It has now been over two weeks since Wembley, and one of the most agonizing moments I have ever experienced in football. I still see it so vividly, the ball hooked up into the balmy May sky towards the Wrexham goal. I see Dave Artell, furiously back-peddling but with all the energy and purpose of a 32-year old non-league footballer who had played 270 minutes of football in 10 days.

Immediately, it was evident that something was not right. The centre-back looked in control, yet misjudged the flight of the ball – his mental tiredness, as well as aching limbs, betraying the significance of the occasion as the clock ticked down on the Blue Square Bet Premier play off final.

It was a fatal misjudgment. Instead of connecting to head clear, he succeeded in only flicking the ball onto Christian Jolley, the man who combined a short sleeved shirt with gloves in May, who rode off the desperate efforts of the otherwise colossal Martin Riley to dink the ball over the onrushing Chris Maxwell.

The rest is now history. Wrexham toiled, but with just five minutes remaining it was a brutal sucker punch. The second goal, the gloss the scoreline barely deserved, was a classic breakaway goal.

And so in the final five minutes of the 49th league game of their season, Wrexham’s hopes of promotion back to the Football League after a five-year exodus were extinguished. For the third successive year.

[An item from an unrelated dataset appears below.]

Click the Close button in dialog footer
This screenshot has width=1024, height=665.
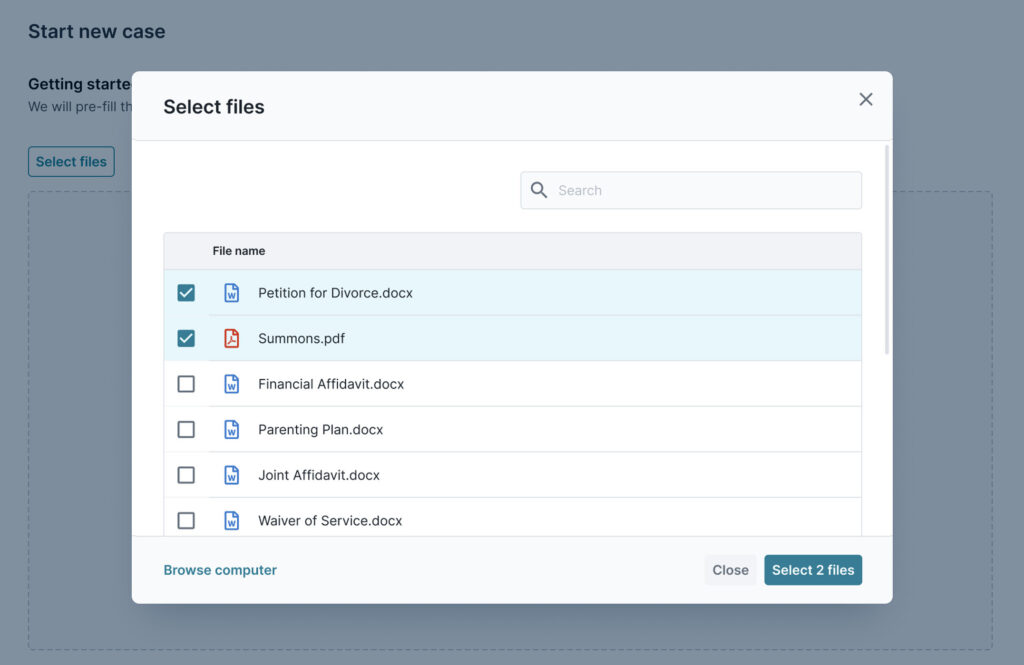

A bitter blow, and the sense purveys that this will be the most difficult disappointment to overcome. That became clear in the immediate aftermath – Andy Morrell’s post-match press conference was the most miserable I have ever attended. Brett Ormerod, who had shone with outstanding commitment yet spurned the majority of Wrexham’s best chances, looked devastated and disconsolate.

It wasn’t supposed to end like this.

I was born in Wrexham. I grew up in Wrexham. I have lived there for 22 years now – exempting a three-year exile to university.

I remember trips to the Racecourse with my grandpa. I remember going there on my 8th birthday in 1999, decorated by a thumping Gareth Owen header in a 1-0 victory.

I remember a game against Millwall in 2001, when victory would grant the visitors promotion to Division One. The Lions scored in the first 10 minutes, and their fans invaded the pitch.

I remember a League Cup tie against Everton in 2002, and the first goal in English football for a certain Wayne Rooney.

I remember a 3-3 draw with local rivals Shrewsbury Town in 2003, a match that exposed a wide-eyed 12-year old to the vitriol of intense football tribalism.

But, until this season, my forays to the Racecourse in the past decade have been all too infrequent. For that I can blame the riches and irresistible allure of the Premier League, a safe haven to an impressionable youth, but in reality I was disinterested and detached from my local team.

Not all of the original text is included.